Source document
____

We review Ghost Rider: Spirit of Vengeance – A flaming wreck of a film, that's somehow both crazy and boring

6 min read
10

Nobody could ever really accuse 2007’s Ghost Rider of being a great film, but at least it’s biggest crime was just mediocrity. It had a few good ideas and themes, but was ultimately hamstrung by some script and directorial missteps.

Ghost Rider: Spirit of Vengeance doesn’t misstep. No, it drunkenly careens down a trash filled hallway with its ass hanging out, shouting unintelligible obscenities and puking on anybody who even just looks it’s way before slumping into a drunken stupour in the corner, content to sleep in it’s own filth.

This time around we find Nicholas Cage’s Johnny Blaze hiding out in Eastern Europe, barely keeping his Ghost Rider side in check, when he runs into Idris Elba’s Moreau, a cat-eyed French priest of sorts, with an accent straight out of an episode of ‘Alo ‘Alo, who needs Blaze to track down and protect a young boy, Danny Ketch (Fergus Riordan), whom the devil himself (Ciaran Hinds) is after so that he can make the boy his next vessel on earth. Also after the boy is part time gun-runner, full time douche and soon to be superpowered villain, Carrigan aka Blackout (Johnny Whitworth), who happens to have a history with the boy’s mother.

____

Data extract
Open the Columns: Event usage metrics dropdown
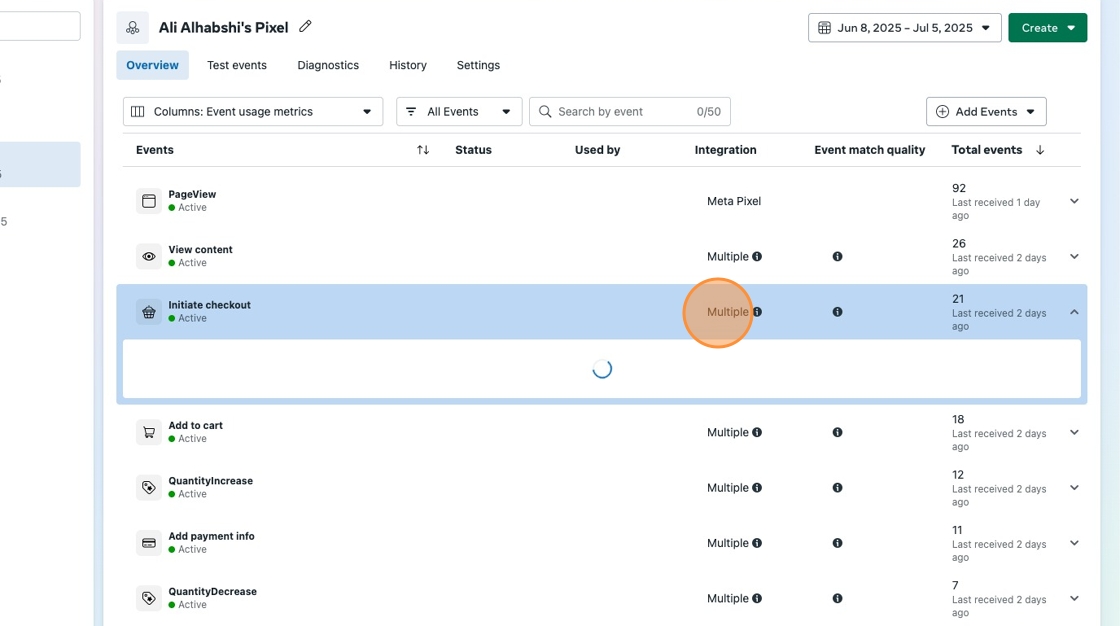 [253, 112]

____

Resume the Ghost Rider: Spirit of Vengeance review, picking up after the sentence about Carrigan and the boy's mother.

Reply
Now lets face it, that story, while certainly not quite Shakespearean, is fairly sufficient for this type of superhero film, especially when you consider that amongst the writing credits you have the guy who wrote Blade and Batman Begins. But here’s the thing: Directors Mark Neveldine and Brian Taylor didn’t make a superhero film. They made a Nicholas Cage Youtube gag reel, shot like an extreme sports music video, with a good smattering of WTF thrown in just for good measure.

Inexplicable edits and jumpy cinematography abound, and yet for all its frenetic filmmaking, they still somehow manage to make a film that just flatlines the entire way through. There’s no noticeable increase or decrease in pace, it’s all just one gear and that gear is “stupid”. This is due to the fact that Taylor and Neveldine have absolutely no idea of how to piece scenes together into a coherent whole. You just flit from one toothless scene to the next like you’re watching the world’s worst Powerpoint presentation instead of a fully structured film.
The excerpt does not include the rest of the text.